**Directions:**
An exact copy is needed of the lines from the one that contains "Where should I" through the final line of the data below, with pictures left out.

**Task data:**

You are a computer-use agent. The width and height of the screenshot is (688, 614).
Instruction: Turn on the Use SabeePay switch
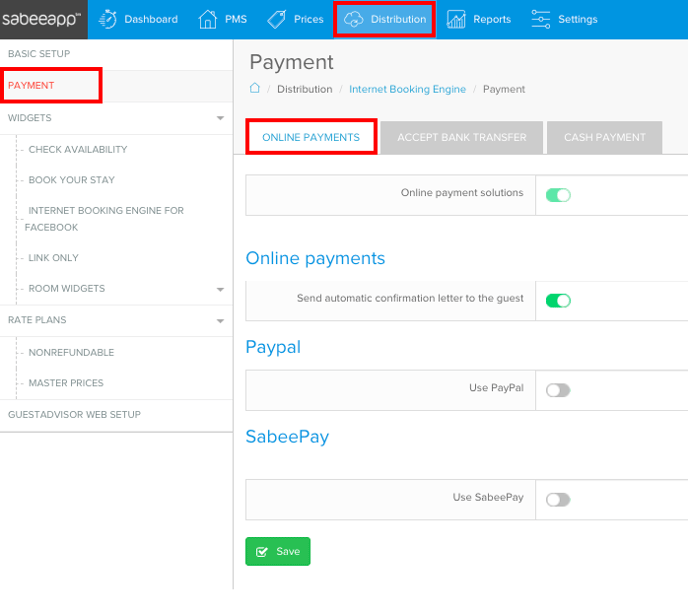(x=558, y=499)

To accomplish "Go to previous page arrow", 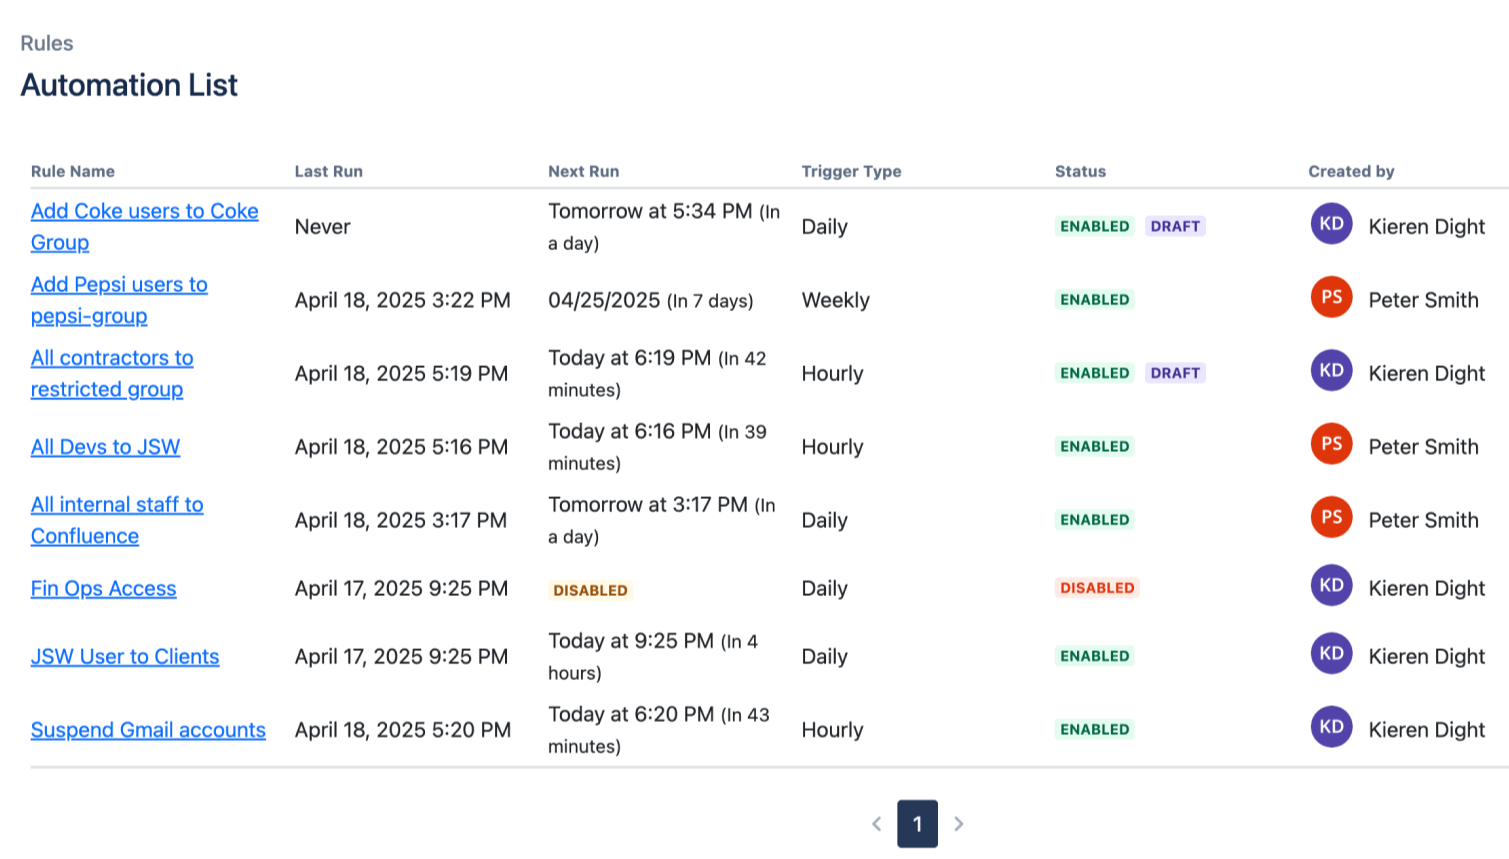I will coord(876,824).
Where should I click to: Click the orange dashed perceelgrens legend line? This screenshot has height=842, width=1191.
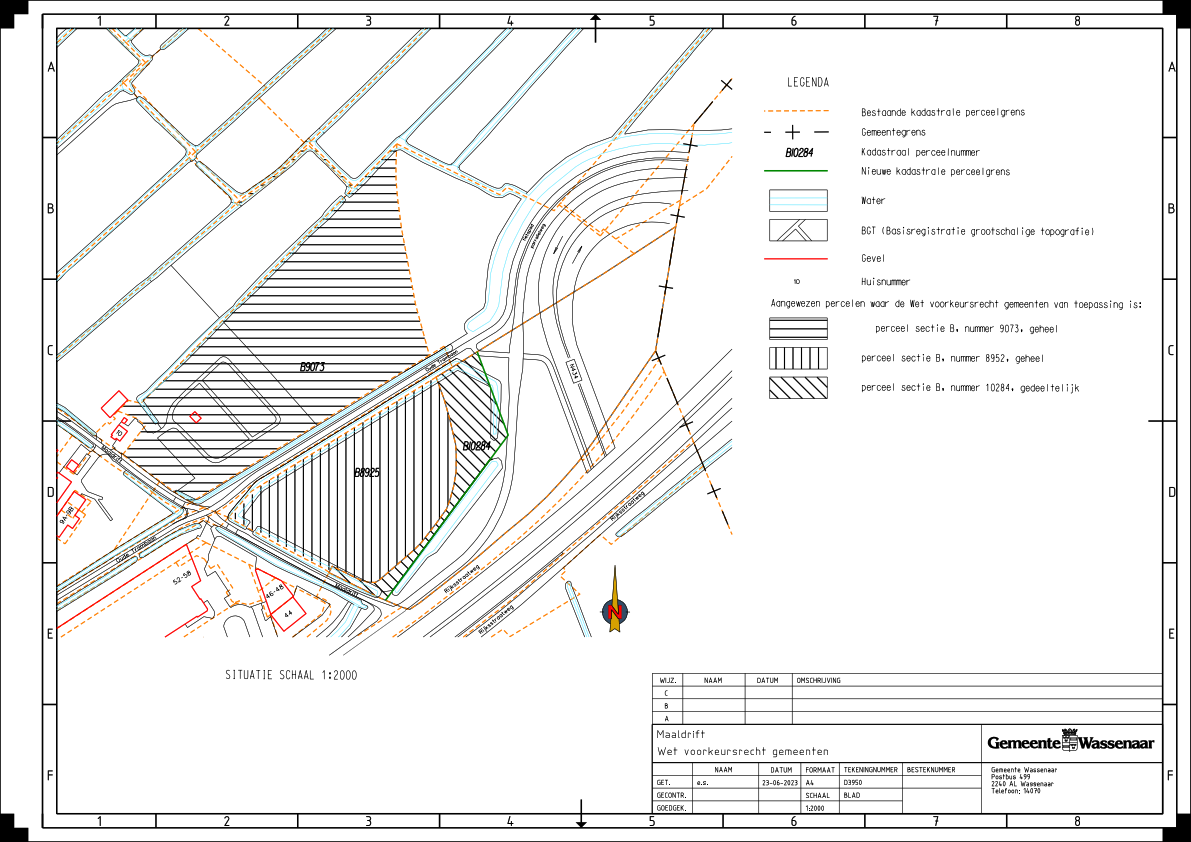pyautogui.click(x=796, y=112)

**Answer to this problem:**
Where should I click to: Click the orange dashed perceelgrens legend line? This screenshot has height=842, width=1191.
pyautogui.click(x=796, y=112)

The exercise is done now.